When I say that something is changing, I don’t mean that things will be different overnight. What I mean is that businesses are finding growth in different directions to where they found it in the past, and over time, 2016 will be seen as the year in which that trend really began. So what is this big change?
I think it can be summed up in terms of a switch from big capital projects to pay-as-you go solutions. There are three trends which are driving this: the first is the digital revolution. The Internet of Things, big data and machine learning are drawing a whole new pantheon of corporate titans into the water sector, including the likes of IBM and Verizon. They have a vision for the future of water which is very different from the traditional suppliers to the industry, and they have the money and the clout to make it come true. In doing so, however, they are likely to ride roughshod over the existing procurement model. These companies don’t sell their technologies as capital assets specified by engineers, procured and constructed by local firms, and supplied through local rep networks. They sell it straight to the top as a service, and in doing so, they will have an impact on the way everything else is sold.
The second big trend is the changing nature of the utility. They are becoming less oriented toward infrastructure investment and more oriented toward customer services.
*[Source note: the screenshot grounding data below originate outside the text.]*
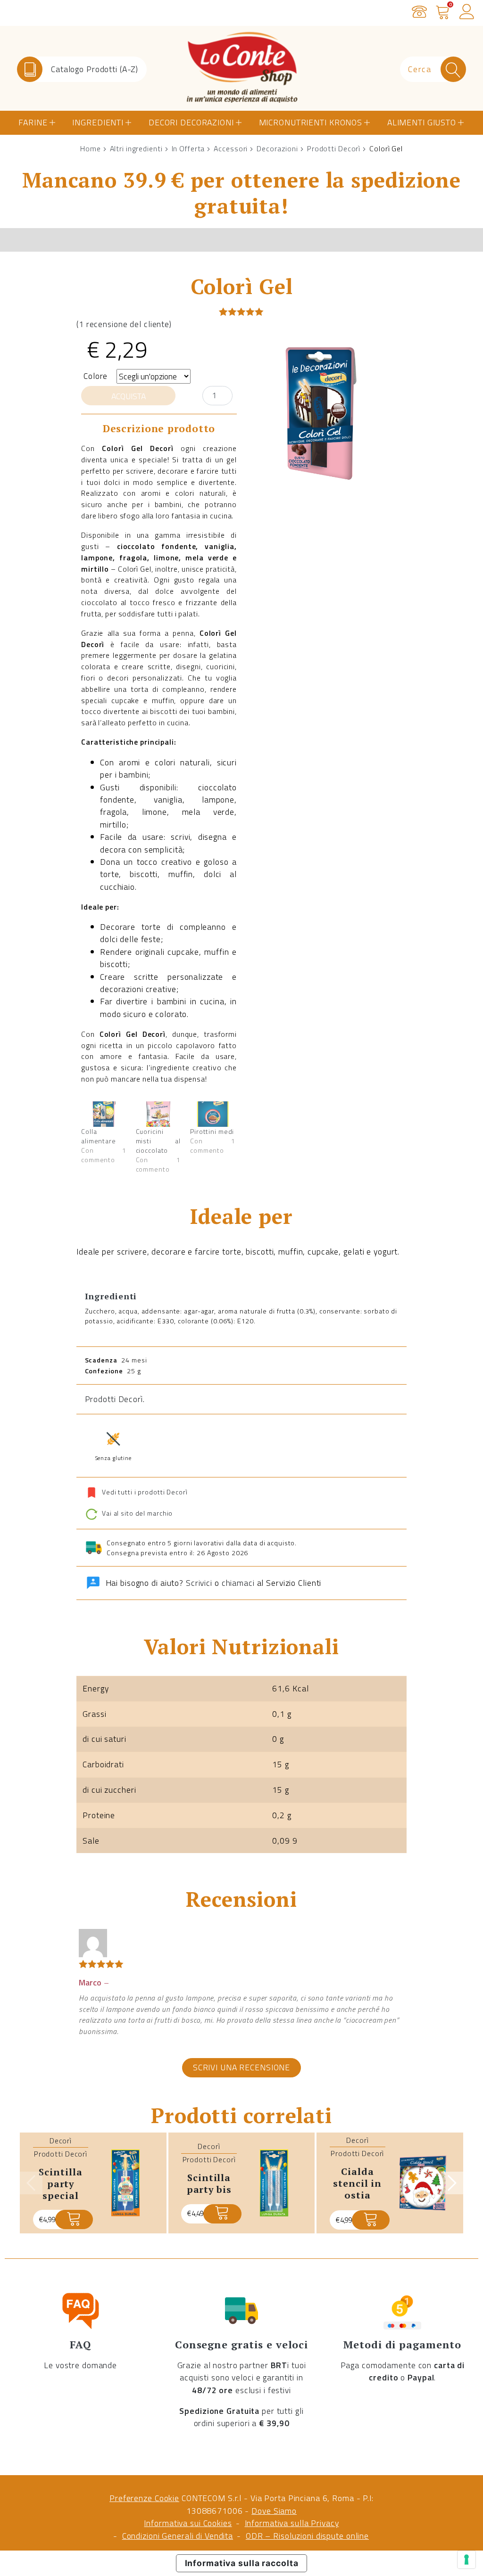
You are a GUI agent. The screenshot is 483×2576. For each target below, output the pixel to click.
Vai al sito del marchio (136, 1513)
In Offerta (188, 148)
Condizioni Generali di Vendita (177, 2535)
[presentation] (31, 2183)
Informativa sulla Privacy (292, 2523)
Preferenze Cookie (144, 2498)
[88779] (222, 2213)
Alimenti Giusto (421, 122)
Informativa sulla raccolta (242, 2563)
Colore (95, 376)
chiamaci (238, 1582)
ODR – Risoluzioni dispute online (307, 2535)
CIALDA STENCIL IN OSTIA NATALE (357, 2189)
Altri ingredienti (136, 148)
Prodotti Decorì (333, 148)
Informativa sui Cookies (188, 2523)
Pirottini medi (212, 1131)
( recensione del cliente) (124, 324)
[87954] (371, 2220)
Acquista (128, 396)
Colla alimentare (98, 1136)
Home (90, 148)
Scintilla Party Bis (209, 2183)
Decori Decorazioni (191, 122)
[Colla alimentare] (103, 1114)
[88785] (74, 2219)
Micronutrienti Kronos (310, 122)
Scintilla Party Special (60, 2183)
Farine (32, 122)
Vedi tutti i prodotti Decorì (145, 1492)
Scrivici (199, 1582)
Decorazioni (277, 148)
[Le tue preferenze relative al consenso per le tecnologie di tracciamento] (466, 2559)
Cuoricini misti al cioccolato (158, 1140)
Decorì (61, 2140)
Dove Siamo (274, 2510)
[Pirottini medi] (212, 1114)
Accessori (231, 148)
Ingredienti (98, 122)
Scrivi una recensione (241, 2067)
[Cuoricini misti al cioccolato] (158, 1114)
As funding from Washington has dried up, so ratepayers have become more important as investors in utilities. It is creating a much stronger service culture in the public utility sector, which in turn is making utility leaders think more creatively about how they deliver those services. For the first time, the American Water Summit is being supported by the two main utility associations: the Association of Metropolitan Water Agencies and the National Association of Clean Water Agencies. Their members remain strongly opposed to full privatisation, but they are interested in seeing what else the private sector can offer.
The final aspect of this “pay-as-you-go” culture is happening on the finance side. Instead of paying up front for big infrastructure assets, utilities and industrial water users have a much greater interest in spreading the cost, not least because it reduces the risk of getting complex new technologies wrong. Companies like Liberation Capital are gaining traction among industrial water users who can see how important water is to their future, but prefer to outsource doing it well to specialists. On the municipal side, we are seeing new alliances being forged between financial institutions and water businesses to facilitate the pay-as-you-go business model. The most recent example of this is Xylem’s deal with Key Equipment finance to enable utilities to pay for Xylem’s transport and treatment solutions over the life of the assets. Both companies are sponsors of the American Water Summit.
These new business models require different methods of collaboration among cities, technologies, finance, services and industry, and this year’s American Water Summit is set up to catalyse these partnerships. As an event, its USP is that it is the only conference which brings together all five of these sectors at a senior level.
We’re kicking off with a pre-conference workshop on empowering the digital utility. The objective is to set the roadmap for how all the new players in the market can interact to accelerate the performance of the sector. I think it will be the beginning of some great new relationships.